INSTRUCTIONS FOR THE TASK. Please reproduce the lines of these records verbatim, keeping every character and line break unchanged.

(Click-target data)
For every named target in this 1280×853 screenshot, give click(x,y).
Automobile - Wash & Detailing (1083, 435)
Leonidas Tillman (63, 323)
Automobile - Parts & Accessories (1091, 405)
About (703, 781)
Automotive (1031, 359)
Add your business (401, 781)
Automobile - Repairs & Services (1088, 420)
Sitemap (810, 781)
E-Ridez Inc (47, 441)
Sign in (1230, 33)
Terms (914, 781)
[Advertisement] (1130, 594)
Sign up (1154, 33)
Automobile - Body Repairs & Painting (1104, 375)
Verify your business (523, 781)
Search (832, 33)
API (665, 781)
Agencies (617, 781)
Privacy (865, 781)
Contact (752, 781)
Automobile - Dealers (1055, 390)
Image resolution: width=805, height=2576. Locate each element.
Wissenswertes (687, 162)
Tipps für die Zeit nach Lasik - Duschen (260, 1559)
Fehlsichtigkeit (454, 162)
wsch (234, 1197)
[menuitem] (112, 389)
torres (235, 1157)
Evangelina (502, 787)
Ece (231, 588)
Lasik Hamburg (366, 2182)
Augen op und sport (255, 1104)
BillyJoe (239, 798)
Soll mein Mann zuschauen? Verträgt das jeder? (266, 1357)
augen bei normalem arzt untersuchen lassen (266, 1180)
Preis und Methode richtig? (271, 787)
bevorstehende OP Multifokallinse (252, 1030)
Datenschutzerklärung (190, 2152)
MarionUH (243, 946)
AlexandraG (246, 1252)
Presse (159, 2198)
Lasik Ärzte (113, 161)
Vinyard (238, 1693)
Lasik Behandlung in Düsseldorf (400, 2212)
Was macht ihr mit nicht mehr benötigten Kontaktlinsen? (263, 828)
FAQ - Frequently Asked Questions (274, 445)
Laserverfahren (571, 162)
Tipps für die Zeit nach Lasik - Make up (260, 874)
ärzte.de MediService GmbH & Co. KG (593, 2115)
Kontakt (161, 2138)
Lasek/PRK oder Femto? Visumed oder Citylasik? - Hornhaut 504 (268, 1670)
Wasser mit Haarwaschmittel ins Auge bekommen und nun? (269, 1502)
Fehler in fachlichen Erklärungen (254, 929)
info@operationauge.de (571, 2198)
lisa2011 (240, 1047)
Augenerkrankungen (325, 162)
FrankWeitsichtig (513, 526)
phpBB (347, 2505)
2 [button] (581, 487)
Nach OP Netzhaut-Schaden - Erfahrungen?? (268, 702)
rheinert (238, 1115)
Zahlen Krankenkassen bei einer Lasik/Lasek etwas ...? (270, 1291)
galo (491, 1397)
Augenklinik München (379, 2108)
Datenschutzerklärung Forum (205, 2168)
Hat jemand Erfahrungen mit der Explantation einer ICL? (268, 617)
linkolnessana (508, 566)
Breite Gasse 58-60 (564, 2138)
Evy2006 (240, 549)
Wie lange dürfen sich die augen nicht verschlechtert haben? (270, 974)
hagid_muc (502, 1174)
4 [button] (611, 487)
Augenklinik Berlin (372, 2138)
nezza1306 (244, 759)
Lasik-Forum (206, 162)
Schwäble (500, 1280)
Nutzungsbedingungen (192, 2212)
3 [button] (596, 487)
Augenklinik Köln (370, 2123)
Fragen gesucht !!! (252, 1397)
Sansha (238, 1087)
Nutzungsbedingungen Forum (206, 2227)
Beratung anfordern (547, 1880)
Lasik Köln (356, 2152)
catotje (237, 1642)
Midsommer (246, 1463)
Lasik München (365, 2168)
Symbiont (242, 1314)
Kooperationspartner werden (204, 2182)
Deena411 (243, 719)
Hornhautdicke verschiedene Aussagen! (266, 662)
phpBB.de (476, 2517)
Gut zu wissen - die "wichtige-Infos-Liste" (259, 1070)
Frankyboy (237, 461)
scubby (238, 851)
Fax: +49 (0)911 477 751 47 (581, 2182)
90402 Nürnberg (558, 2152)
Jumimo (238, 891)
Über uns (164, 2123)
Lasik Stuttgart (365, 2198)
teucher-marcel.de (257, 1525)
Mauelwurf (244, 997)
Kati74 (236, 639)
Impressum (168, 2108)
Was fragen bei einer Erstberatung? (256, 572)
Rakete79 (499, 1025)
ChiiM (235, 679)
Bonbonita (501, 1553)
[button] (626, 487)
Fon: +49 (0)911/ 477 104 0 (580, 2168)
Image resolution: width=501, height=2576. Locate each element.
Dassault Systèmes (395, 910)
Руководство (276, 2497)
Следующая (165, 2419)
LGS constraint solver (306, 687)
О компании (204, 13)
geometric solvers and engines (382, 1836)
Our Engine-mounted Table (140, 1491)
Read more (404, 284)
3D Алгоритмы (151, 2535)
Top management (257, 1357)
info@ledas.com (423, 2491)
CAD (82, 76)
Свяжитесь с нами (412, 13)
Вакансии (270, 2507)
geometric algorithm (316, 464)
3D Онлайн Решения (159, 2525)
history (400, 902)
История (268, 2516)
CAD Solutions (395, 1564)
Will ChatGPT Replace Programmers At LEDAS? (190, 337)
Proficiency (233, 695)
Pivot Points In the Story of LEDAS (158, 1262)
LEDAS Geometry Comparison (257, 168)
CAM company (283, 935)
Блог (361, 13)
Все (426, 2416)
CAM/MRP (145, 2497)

TASK SOLUTION.
For every named target in this 1280×853 screenshot, give click(x,y).
Automobile - Wash & Detailing (1083, 435)
Leonidas Tillman (63, 323)
Automobile - Parts & Accessories (1091, 405)
About (703, 781)
Automotive (1031, 359)
Add your business (401, 781)
Automobile - Repairs & Services (1088, 420)
Sitemap (810, 781)
E-Ridez Inc (47, 441)
Sign in (1230, 33)
Terms (914, 781)
[Advertisement] (1130, 594)
Sign up (1154, 33)
Automobile - Body Repairs & Painting (1104, 375)
Verify your business (523, 781)
Search (832, 33)
API (665, 781)
Agencies (617, 781)
Privacy (865, 781)
Contact (752, 781)
Automobile - Dealers (1055, 390)
Image resolution: width=805, height=2576. Locate each element.
Wissenswertes (687, 162)
Tipps für die Zeit nach Lasik - Duschen (260, 1559)
Fehlsichtigkeit (454, 162)
wsch (234, 1197)
[menuitem] (112, 389)
torres (235, 1157)
Evangelina (502, 787)
Ece (231, 588)
Lasik Hamburg (366, 2182)
Augen op und sport (255, 1104)
BillyJoe (239, 798)
Soll mein Mann zuschauen? Verträgt das jeder? (266, 1357)
augen bei normalem arzt untersuchen lassen (266, 1180)
Preis und Methode richtig? (271, 787)
bevorstehende OP Multifokallinse (252, 1030)
Datenschutzerklärung (190, 2152)
MarionUH (243, 946)
AlexandraG (246, 1252)
Presse (159, 2198)
Lasik Ärzte (113, 161)
Vinyard (238, 1693)
Lasik Behandlung in Düsseldorf (400, 2212)
Was macht ihr mit nicht mehr benötigten Kontaktlinsen? (263, 828)
FAQ - Frequently Asked Questions (274, 445)
Laserverfahren (571, 162)
Tipps für die Zeit nach Lasik - Make up (260, 874)
ärzte.de MediService GmbH & Co. KG (593, 2115)
Kontakt (161, 2138)
Lasek/PRK oder Femto? Visumed oder Citylasik? - Hornhaut 504 (268, 1670)
Wasser mit Haarwaschmittel ins Auge bekommen und nun? (269, 1502)
Fehler in fachlichen Erklärungen (254, 929)
info@operationauge.de (571, 2198)
lisa2011 (240, 1047)
Augenerkrankungen (325, 162)
FrankWeitsichtig (513, 526)
phpBB (347, 2505)
2 [button] (581, 487)
Nach OP Netzhaut-Schaden - Erfahrungen?? (268, 702)
rheinert (238, 1115)
Zahlen Krankenkassen bei einer Lasik/Lasek etwas ...? (270, 1291)
galo (491, 1397)
Augenklinik München (379, 2108)
Datenschutzerklärung Forum (205, 2168)
Hat jemand Erfahrungen mit der Explantation einer ICL? (268, 617)
linkolnessana (508, 566)
Breite Gasse 58-60 (564, 2138)
Evy2006 (240, 549)
Wie lange dürfen sich die augen nicht verschlechtert haben? (270, 974)
hagid_muc (502, 1174)
4 [button] (611, 487)
Augenklinik Berlin (372, 2138)
nezza1306 (244, 759)
Lasik-Forum (206, 162)
Schwäble (500, 1280)
Nutzungsbedingungen (192, 2212)
3 [button] (596, 487)
Augenklinik Köln (370, 2123)
Fragen gesucht !!! (252, 1397)
Sansha (238, 1087)
Nutzungsbedingungen Forum (206, 2227)
Beratung anfordern (547, 1880)
Lasik Köln (356, 2152)
catotje (237, 1642)
Midsommer (246, 1463)
Lasik München (365, 2168)
Symbiont (242, 1314)
Kooperationspartner werden (204, 2182)
Deena411 (243, 719)
Hornhautdicke verschiedene Aussagen! (266, 662)
phpBB.de (476, 2517)
Gut zu wissen - die "wichtige-Infos-Liste" (259, 1070)
Frankyboy (237, 461)
scubby (238, 851)
Fax: +49 (0)911 477 751 47 (581, 2182)
90402 Nürnberg (558, 2152)
Jumimo (238, 891)
Über uns (164, 2123)
Lasik Stuttgart (365, 2198)
teucher-marcel.de (257, 1525)
Mauelwurf (244, 997)
Kati74 (236, 639)
Impressum (168, 2108)
Was fragen bei einer Erstberatung? (256, 572)
Rakete79 (499, 1025)
ChiiM (235, 679)
Bonbonita (501, 1553)
[button] (626, 487)
Fon: +49 (0)911/ 477 104 0 (580, 2168)
Image resolution: width=501, height=2576. Locate each element.
Dassault Systèmes (395, 910)
Руководство (276, 2497)
Следующая (165, 2419)
LGS constraint solver (306, 687)
О компании (204, 13)
geometric solvers and engines (382, 1836)
Our Engine-mounted Table (140, 1491)
Read more (404, 284)
3D Алгоритмы (151, 2535)
Top management (257, 1357)
info@ledas.com (423, 2491)
CAD (82, 76)
Свяжитесь с нами (412, 13)
Вакансии (270, 2507)
geometric algorithm (316, 464)
3D Онлайн Решения (159, 2525)
history (400, 902)
История (268, 2516)
CAD Solutions (395, 1564)
Will ChatGPT Replace Programmers At LEDAS? (190, 337)
Proficiency (233, 695)
Pivot Points In the Story of LEDAS (158, 1262)
LEDAS Geometry Comparison (257, 168)
CAM company (283, 935)
Блог (361, 13)
Все (426, 2416)
CAM/MRP (145, 2497)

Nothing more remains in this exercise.